#### Quoted passage:

[start]

“That legal luminary, Western Starr, has again peeped above the horizon of the Civil Service Commission, this time in an attempt to throw some light on certain proceedings in the house of correction.”—-The Chicago Eagle, October 5, 1901
While he may have refrained from running for public office, Western Starr was by no means politically naive, and a search of Google Books shows that between 1883 and 1920 Western Starr lent the tip of his pen to numerous periodicals centering on hot-button political issues of the day, including giving advice on crime (“A Radical Cure for Crime“, published in the Liberal Review in 1906), and was a fervent advocate of the establishment of a single tax. While a frequent contributor to newsletters like the “Single Tax Review” and the “Public: A Journal for Democracy“, Starr gained further prominence on the lecture circuit, traveling throughout Illinois and elsewhere speaking on such topics as “The Ethics of Conservatism“. During the 1900 election year, Starr was described by the Chicago Daily Herald as hitting the campaign trail, “doing considerable platform work for the Democratic National Committee” and stumped for the party in Illinois, Wisconsin, and Ohio.

[end]

#### What you need to do:
a - Copy the listing below word for word, leaving out the pictures.
b - Write the next part of the passage about Western Starr, picking up after its last sentence.

#### Material supplied:
[start]

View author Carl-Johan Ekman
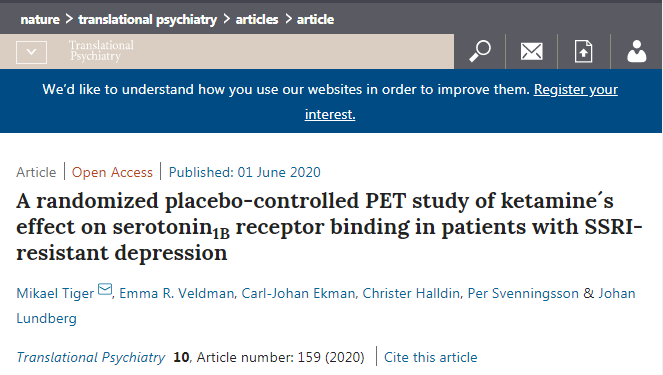The width and height of the screenshot is (663, 375). tap(298, 293)
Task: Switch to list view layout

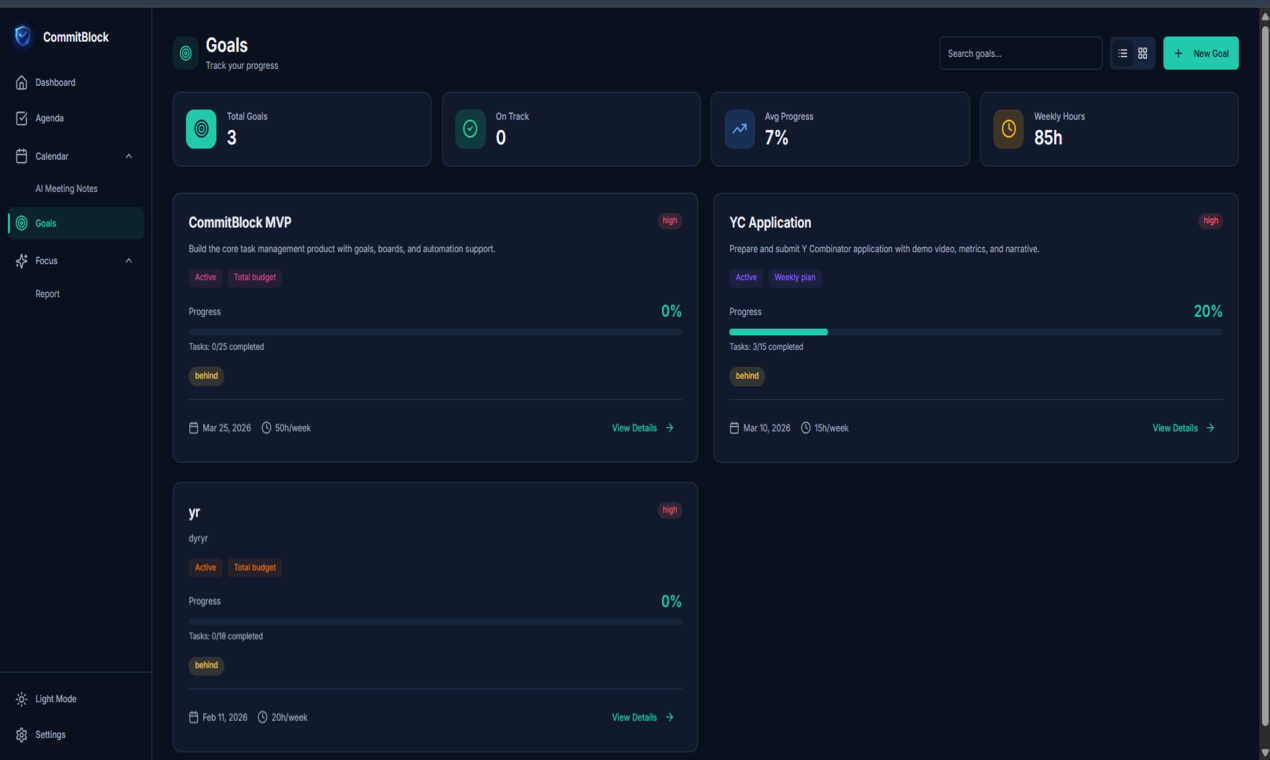Action: [x=1122, y=52]
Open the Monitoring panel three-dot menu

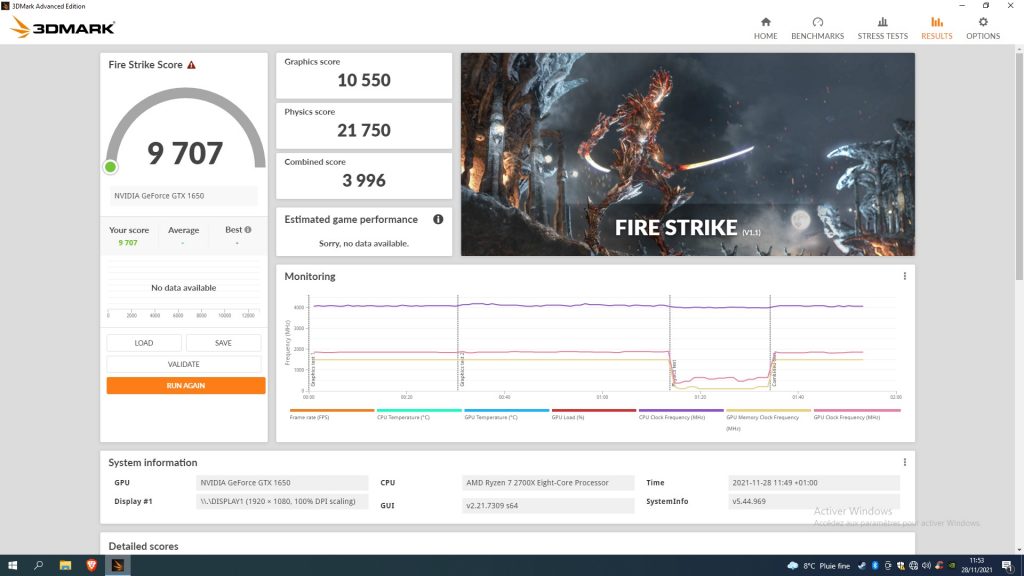coord(904,276)
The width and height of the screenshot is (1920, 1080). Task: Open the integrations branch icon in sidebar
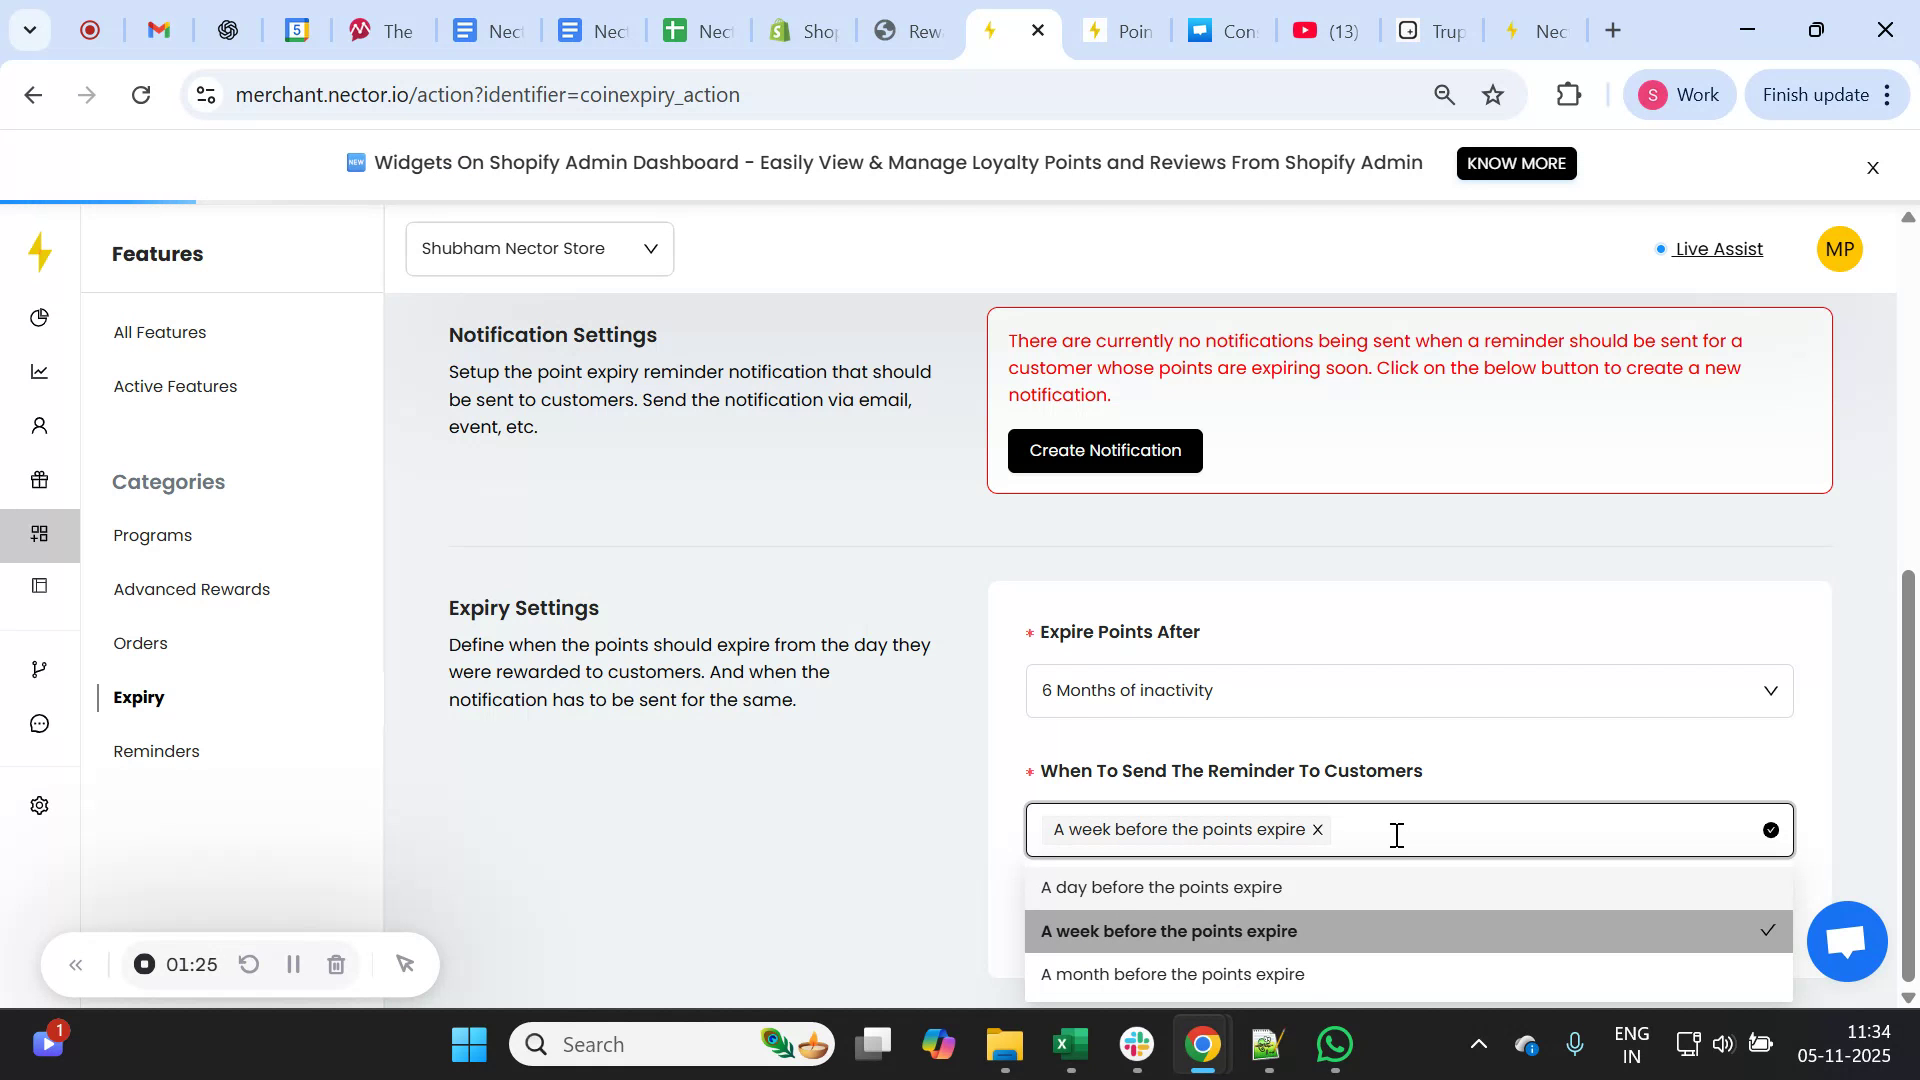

[end]

#### Answers per task:
a -
View author Carl-Johan Ekman
The width and height of the screenshot is (663, 375). tap(298, 293)
Task: Switch to list view layout

Action: [x=1122, y=52]
Open the Monitoring panel three-dot menu

coord(904,276)
The width and height of the screenshot is (1920, 1080). Task: Open the integrations branch icon in sidebar

b -
“This is a case where the nomination sought the man and not the man the nomination. In response to the urgent solicitations of the eminent gentlemen who are the representatives of all political parties, and shades of political thought in this district, I consented to accept this nomination with the hope that I might be able to crystallize in this campaign all of those political forces which are tending toward the elevation of political standards, and the character of public service and public life. In the strictest sense the campaign in which I am engaged cannot be regarded as a political or partisan campaign.”
Running against Starr in that year’s campaign was one John Humphrey (1838-1916), a native-born Englishman who had first been elected to the state senate in 1886. As the incumbent Republican, Humphrey’s decades-long career in state politics was targeted by Western Starr in the November 1, 1902 edition of the Chicago Daily Herald, noting:
“I oppose Senator Humphrey because he has for 30 years been a personal representative of a political philosophy, which I do not agree and which, I am convinced the people of this district will not support, once its true inwardness is once understood.”
Rallying against “Humphreyism”, Starr stumped throughout his district in support of votes in the latter part of 1902, and, as in years past, newspapers picked up on his peculiar name, with the Chicago Eagle using some very clever wordplay to describe the contest between John Humphrey and Starr, noting:
“His opponent is one Western Starr, and if Humphrey’s sun is to suddenly set now in the declining days of his life, it is a question if the new luminary is one which will shed a more beautiful light on the political horizon of the Seventh district. Mr. Humphrey’s opponent is not a “Starr” of the first magnitude, as everybody who knows him is aware, but there is a large and young element of the community in the Seventh Senatorial district composed of bright people who are sick and tired of ‘Old John’ and his ways and who would put up with anything for a change.”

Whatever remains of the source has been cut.